También hizo un equilibrio al reconocer la postura “firme y propositiva” de Manuel Bartlett, director de la Comisión Federal de Electricidad, en la resolución del caso. Bartlett es de esos llamados dinosaurios (viejo priísta) en la política en México.
López Obrador también agradeció y reconoció a los empresarios y fundaciones que han participado en las subastas de bienes decomisados a criminales, y mencionó a Carlos Bremer, quien adquirió la casa de Zhenli Ye Gon (un oriental a quien se le decomisaron más de 200 millones de dólares en efectivo hace casi una década), pues con ese dinero se becó a los deportistas que ganaron medallas en los Juegos Panamericanos.
No les volvió a llamar mafia del poder, ni minoría rapaz, ni fifís. Esa moderación es una buena señal. El tiempo dirá.
Aunque conceptualmente tuvo un giro importante, “la paz es fruto de la justicia”, el Presidente López Obrador insistió en colocar su estrategia de seguridad nacional como parte de la política social.
Además de reiterar su reconocimiento a las fuerzas armadas tuvo el gesto de hacer lo mismo con los gobernadores, con quienes dijo, “no tenemos diferencias en este tema, estamos unidos”.

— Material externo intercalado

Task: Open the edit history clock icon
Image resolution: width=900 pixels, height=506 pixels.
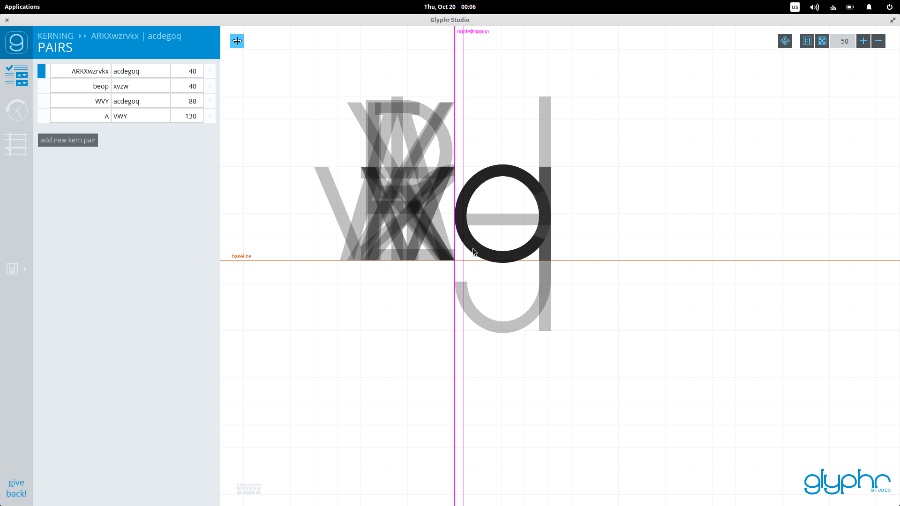Action: pyautogui.click(x=16, y=110)
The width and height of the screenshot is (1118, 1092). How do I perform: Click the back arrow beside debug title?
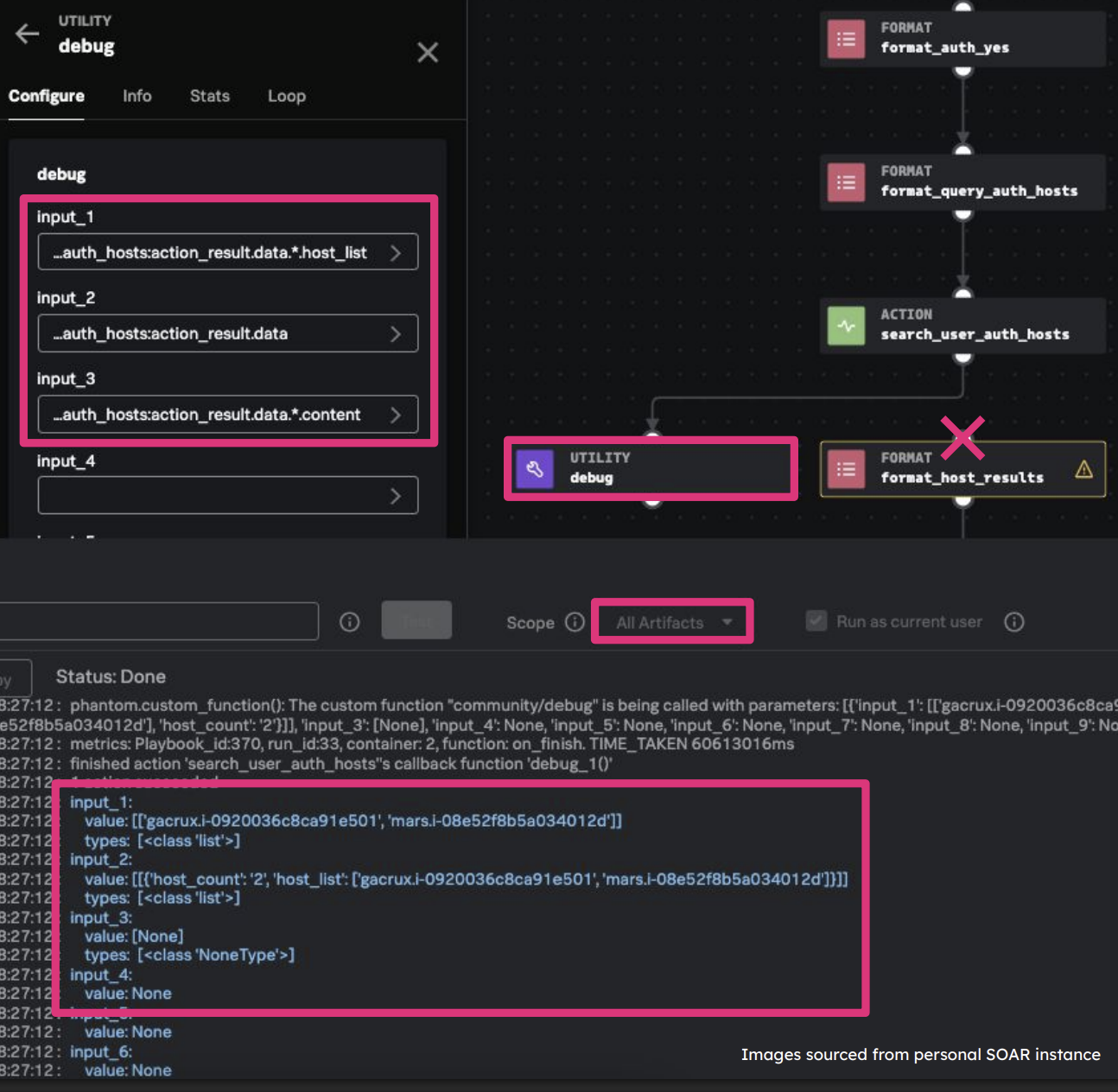[26, 34]
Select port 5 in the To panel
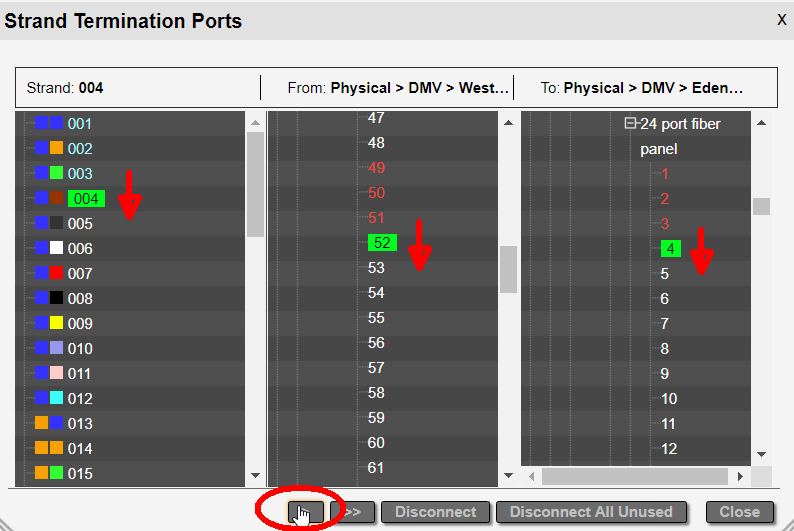Viewport: 794px width, 531px height. pyautogui.click(x=665, y=274)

Para el Presidente, la entrega de recursos en forma directa al pueblo, es lo que logrará empleos permanentes, mejor redistribución de la riqueza, evitará la corrupción y atacará las causas de la violencia.
“Se acabó la guerra de exterminio contra la delincuencia organizada”, volvió a sentenciar.
Bajo esa perspectiva se entiende la defensa de sus prácticas populistas, que bajo el nombre de Bienestar empieza a crear estructuras (una secretaría, un banco, el sector salud, universidades, etcétera) y procedimientos, que al final del día le darán una base popular. Una clientela electoral, pues.
Sin embargo, hay temas que quedaron sin ser abordados, pues no ha definido sus alianzas con algunos sectores jacobinos y de izquierda.
Están por ejemplos las presiones de algunos grupos radicales de Morena (su partido) interesados en legalizar el aborto, las drogas y la eutanasia; o una reforma educativa cuyos contenidos son disputados por gremios magisteriales anclados en el marxismo; y su rompimiento con el EZLN (un grupo armado apropiado de territorios en el sureste del país).
Pero al final volvió a asomar su talante autocrático al asegurar que ve a sus adversarios “moralmente derrotados”.
El Presidente sigue en el afán de desmontar el régimen pasado; lanza advertencia a Peña Nieto; muestra esfuerzos por generar confianza entre los inversionistas con un nuevo lenguaje, pero no cede un milímetro en su proyecto cultural, ideológico y político.